と、村長が顎の髭をさすりながら戸を開ける。すると目の前には、蓑笠を身にまとい、奇抜な色使いの天狗の面のようなものをかぶっている、四方八方に白髪が跳ね上がった低身長の男がいた。村長は目を丸くし、

「台風の目か…!!?」

白髪の男は、この地域に伝わる、台風の目という妖怪であった。彼が現れると辺りはたちまち雲と風と雨で覆われ、台風となり村々を襲うという。村長の声に、他の村人達も家から飛び出してくる。そして次々に声を上げる。

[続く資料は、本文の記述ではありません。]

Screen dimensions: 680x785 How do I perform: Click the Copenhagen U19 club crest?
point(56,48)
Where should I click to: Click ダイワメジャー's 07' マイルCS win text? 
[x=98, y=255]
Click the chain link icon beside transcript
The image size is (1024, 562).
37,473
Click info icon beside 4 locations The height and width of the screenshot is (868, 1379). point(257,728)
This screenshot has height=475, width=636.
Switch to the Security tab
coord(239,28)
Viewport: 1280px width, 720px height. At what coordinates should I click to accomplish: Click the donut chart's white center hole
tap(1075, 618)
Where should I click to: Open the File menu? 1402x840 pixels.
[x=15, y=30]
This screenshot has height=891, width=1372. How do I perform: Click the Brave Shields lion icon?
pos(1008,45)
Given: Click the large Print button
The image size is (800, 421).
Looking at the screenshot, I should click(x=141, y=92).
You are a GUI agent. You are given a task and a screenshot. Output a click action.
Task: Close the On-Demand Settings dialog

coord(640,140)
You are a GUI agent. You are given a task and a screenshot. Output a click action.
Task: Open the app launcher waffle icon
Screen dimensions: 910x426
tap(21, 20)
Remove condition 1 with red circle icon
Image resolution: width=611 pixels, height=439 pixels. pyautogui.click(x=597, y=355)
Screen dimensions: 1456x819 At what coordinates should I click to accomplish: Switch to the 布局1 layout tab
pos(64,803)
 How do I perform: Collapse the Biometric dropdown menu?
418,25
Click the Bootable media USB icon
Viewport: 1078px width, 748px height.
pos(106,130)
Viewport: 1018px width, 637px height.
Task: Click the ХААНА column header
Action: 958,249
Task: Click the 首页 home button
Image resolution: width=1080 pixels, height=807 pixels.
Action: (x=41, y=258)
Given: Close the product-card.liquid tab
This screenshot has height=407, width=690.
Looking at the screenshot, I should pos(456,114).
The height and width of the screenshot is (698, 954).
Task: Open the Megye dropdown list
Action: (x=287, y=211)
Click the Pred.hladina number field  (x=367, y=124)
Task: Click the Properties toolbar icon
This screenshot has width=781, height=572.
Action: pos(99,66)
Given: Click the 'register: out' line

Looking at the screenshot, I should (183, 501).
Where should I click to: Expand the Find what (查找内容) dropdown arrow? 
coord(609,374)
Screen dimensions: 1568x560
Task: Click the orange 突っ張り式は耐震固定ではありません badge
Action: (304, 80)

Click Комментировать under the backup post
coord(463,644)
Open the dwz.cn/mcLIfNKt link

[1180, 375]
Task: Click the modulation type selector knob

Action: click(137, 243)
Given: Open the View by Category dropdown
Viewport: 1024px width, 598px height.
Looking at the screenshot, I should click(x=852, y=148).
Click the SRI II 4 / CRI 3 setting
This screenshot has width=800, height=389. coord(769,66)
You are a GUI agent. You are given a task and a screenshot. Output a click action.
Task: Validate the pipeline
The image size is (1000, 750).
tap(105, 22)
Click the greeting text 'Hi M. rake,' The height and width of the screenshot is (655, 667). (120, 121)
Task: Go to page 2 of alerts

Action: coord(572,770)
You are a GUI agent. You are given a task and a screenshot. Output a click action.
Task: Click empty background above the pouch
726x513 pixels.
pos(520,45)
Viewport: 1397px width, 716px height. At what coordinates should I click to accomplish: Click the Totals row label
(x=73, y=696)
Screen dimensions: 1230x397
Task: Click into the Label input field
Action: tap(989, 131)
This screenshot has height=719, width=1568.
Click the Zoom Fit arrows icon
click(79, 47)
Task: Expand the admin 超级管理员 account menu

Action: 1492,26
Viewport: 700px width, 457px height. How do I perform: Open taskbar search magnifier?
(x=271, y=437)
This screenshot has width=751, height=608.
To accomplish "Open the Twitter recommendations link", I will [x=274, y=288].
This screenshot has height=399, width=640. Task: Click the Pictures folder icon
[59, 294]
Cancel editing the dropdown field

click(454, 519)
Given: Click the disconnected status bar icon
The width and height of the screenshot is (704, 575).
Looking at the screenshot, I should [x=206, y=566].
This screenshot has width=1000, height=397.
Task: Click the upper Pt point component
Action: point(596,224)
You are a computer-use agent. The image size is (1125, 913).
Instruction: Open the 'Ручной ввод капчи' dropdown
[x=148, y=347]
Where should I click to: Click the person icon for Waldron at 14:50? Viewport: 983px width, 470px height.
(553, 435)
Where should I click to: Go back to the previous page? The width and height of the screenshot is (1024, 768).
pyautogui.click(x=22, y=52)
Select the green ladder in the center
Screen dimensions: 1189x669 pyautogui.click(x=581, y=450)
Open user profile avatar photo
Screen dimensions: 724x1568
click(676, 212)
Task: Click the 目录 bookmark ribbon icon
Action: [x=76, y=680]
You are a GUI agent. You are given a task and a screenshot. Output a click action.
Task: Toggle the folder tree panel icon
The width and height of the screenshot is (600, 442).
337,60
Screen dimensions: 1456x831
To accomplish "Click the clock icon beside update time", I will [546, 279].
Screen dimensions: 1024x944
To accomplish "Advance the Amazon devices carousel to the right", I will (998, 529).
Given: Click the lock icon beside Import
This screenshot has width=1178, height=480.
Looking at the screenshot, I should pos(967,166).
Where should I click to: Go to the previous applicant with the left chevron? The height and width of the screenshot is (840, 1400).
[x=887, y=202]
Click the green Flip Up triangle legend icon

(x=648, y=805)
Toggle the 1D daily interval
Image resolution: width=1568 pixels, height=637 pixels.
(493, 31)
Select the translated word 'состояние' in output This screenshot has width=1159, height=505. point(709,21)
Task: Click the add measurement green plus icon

「お前さんがいっから台風が来ちまうんでぃ!さっさと帰ってくれ!」

「あんたのせいで田畑がめちゃくちゃよ!どうしてくれるのさ!」

「みなが迷惑しとるだ。さっさと消えてくれんかこの妖めが。」

台風の目はそれを黙って聞くと、ひとつ、コクンと頷いて山奥へとトボトボ歩いていった。村人達はホッと胸をなで下ろすが、二分もしないうちに辺りはまた暴風雨に覆われてしまった。パキパキと家が悲鳴を上げる。恐怖と寒さでガタガタと震える村長の耳元で、ハッキリとしつつも透き通っていて、どこか悲壮感を漂わせる声が流れた。